Brucellosi canina: di cosa si tratta?

Avere un animale è un’esperienza gratificante. L’unico modo per ricambiare tutto questo amore incondizionato è prendersi cura  della sua salute. Ogni padrone deve informarsi sulle patologie più comuni che potrebbero colpire un cane. Una di queste è la brucellosi canina.

La brucellosi canina

E’ un’infezione che contraggono i cani, ed è prodotta da un batterio chiamato brucella canis. Nei maschi provoca atrofia dei testicoli e anche epididimite, un’infiammazione nei tubi dei testicoli in cui maturano gli spermatozoi.

Un’altra malattia che può causare è l’orchite, un’infiammazione dei testicoli. Queste patologie provocano sterilità nei cani. Nelle femmine causano aborti, morte fetale o la nascita di cuccioli molto deboli. La brucellosi canina colpisce l’apparato riproduttivo di entrambi i sessi. 

Come si contrae la brucellosi canina?

Le femmine trasmettono la brucellosi canina attraverso secrezioni vaginali, liquido fetale, feto abortito o placenta. I maschi, attraverso lo sperma. Entrambi possono trasmettere il batterio anche tramite l’urina, gli escrementi, la saliva, le secrezioni nasali e il liquido oculare.

Le vie di contagio sono l’apparato digerente, le mucose, le escoriazioni della pelle e i genitali a contatto durante l’accoppiamento. Questa malattia può essere contratta da cani di qualsiasi razza, sesso o età.

Sintomi della brucellosi canina

E’ un disturbo difficile da individuare al suo primo stadio, quindi può essere confusa con altre malattie. Può iniziare con la febbre, come qualsiasi altro sintomo di molteplici affezioni.

In genere, si sospetta di brucellosi canina quando la femmina subisce degli aborti o quando ai maschi si infiammano i testicoli.

Ci sono anche altri segnali da tenere in considerazione:

  • Occhi infiammati.
  • Dolori alla schiena e alle zampe.
  • Debolezza.
  • Infiammazione ai gangli.
  • Perdita del controllo dei movimenti o confusione.

Una femmina di cane può perdere i suoi cuccioli a causa della brucellosi canina nel 75% dei casi, tra i 45 e i 55 giorni del periodo di gestazione.

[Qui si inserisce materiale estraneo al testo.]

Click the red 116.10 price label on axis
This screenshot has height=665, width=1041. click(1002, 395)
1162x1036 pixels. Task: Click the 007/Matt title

cane che allatta cuccioli nel prato

Le persone possono essere contagiate

Le persone che vengono a contatto con le secrezioni di un cane infetto, possono contrarre la brucellosi canina. Tra le situazioni a rischio ci sono assistere ad un parto, raccogliere gli escrementi o qualsiasi altro tipo di contatto.

I primi sintomi possono essere vari. Il più comune è uno stato febbrile, e poi la comparsa di affaticamento o stitichezza.

Gli uomini possono presentare i testicoli infiammati. Ad entrambi i sessi possono infiammarsi le articolazioni, così come presentare dolori lombari o borsite. Le complicazioni più gravi possono essere l’infiammazione delle pareti interne del cuore o lesioni epatiche.

 La diagnosi negli umani

Non è una malattia comune e neanche facile da diagnosticare, quindi sono importanti le informazioni sulla vita quotidiana delle persone.

donna che abbraccia cane

Per esempio, se possiedono degli animali o se svolgono una professione relazionata ai cani. Per una diagnosi finale è necessario fare delle prove in laboratorio.

Trattamento della brucellosi canina

Come tutte le infezioni batteriche, la brucellosi canina si tratta con gli antibiotici. 

Nella maggior parte dei casi può essere difficile eliminare del tutto i batteri. C’è anche il rischio che l’infezione abbia causato delle gravi conseguenze all’apparato riproduttivo dell’animale.

Se si decide di sottoporre il cane al trattamento, successivamente deve essere controllato, e devono essere eseguite altre prove.

Si raccomanda sempre di sterilizzare un cane che ha sofferto di brucellosi, così si eviteranno le possibilità di contagio.

Prevenzione

Non esiste un vaccino contro questa malattia. Se notate qualche sintomo, dovete portare subito il cane dal veterinario. Nel caso di persone con patologie che riguardano il sistema immunitario, si raccomanda di non avere cani che soffrono di brucellosi.

I cani che vivono negli allevamenti devono essere sottoposti a degli esami che scartino questa patologia. Anche nei rifugi e nei canili è necessario fare delle prove varie volte all’anno. Si raccomanda di isolare gli animali infetti per evitare il contagio.